• WORK TO COMPLETE: Which lines of the entries hold the string "title"? Copy each one.

• SUPPLIED MATERIAL:
════════════════
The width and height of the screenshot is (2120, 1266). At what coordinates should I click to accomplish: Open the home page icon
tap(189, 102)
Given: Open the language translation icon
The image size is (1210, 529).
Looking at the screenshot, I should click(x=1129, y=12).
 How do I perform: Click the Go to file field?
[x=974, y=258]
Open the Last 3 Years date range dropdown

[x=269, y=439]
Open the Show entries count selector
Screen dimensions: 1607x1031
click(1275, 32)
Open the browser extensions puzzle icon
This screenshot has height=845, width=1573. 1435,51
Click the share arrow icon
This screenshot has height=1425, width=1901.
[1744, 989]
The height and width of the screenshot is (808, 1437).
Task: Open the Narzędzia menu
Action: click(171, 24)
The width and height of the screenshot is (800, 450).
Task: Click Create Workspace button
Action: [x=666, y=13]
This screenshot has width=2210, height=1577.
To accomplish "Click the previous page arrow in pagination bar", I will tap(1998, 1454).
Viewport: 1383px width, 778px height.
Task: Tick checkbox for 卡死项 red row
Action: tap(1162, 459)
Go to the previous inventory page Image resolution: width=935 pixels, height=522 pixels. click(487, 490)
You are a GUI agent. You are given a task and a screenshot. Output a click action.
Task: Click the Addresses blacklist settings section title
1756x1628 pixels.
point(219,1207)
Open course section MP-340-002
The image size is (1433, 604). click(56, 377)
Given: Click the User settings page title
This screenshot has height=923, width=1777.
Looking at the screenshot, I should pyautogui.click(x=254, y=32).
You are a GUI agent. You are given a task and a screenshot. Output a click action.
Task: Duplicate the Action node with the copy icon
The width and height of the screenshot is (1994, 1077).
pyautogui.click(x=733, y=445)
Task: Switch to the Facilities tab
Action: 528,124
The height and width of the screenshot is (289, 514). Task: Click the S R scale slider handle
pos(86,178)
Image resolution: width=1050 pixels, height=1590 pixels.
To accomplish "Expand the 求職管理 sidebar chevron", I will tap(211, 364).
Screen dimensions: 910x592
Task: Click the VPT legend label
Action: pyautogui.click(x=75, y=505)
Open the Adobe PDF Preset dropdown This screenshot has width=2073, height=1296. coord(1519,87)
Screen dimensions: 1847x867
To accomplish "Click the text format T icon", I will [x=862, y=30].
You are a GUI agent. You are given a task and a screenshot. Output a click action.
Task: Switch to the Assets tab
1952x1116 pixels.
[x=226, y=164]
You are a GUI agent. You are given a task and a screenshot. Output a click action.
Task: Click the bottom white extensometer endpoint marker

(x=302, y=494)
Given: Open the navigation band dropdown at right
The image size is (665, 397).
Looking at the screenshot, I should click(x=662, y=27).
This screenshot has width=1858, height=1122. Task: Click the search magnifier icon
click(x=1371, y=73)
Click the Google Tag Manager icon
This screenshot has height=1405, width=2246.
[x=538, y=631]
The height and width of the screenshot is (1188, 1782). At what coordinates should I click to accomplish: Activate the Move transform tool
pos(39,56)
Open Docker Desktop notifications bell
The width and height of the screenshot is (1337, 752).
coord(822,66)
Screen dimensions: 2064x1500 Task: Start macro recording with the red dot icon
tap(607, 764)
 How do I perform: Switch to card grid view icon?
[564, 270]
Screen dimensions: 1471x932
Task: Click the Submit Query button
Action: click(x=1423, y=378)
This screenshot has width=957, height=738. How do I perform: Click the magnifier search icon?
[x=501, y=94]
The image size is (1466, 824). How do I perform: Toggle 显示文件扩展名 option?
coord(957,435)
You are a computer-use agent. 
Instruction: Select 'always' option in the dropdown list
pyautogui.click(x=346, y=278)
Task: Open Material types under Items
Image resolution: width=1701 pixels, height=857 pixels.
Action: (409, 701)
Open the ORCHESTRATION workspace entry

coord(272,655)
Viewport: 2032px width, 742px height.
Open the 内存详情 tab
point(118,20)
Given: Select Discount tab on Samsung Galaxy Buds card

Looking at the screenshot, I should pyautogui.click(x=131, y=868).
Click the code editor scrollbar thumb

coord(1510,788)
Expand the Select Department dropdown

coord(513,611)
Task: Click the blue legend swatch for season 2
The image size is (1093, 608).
════════════════
• ANSWER SPACE:
Task: Click the Addresses blacklist settings section title
Given: Click the User settings page title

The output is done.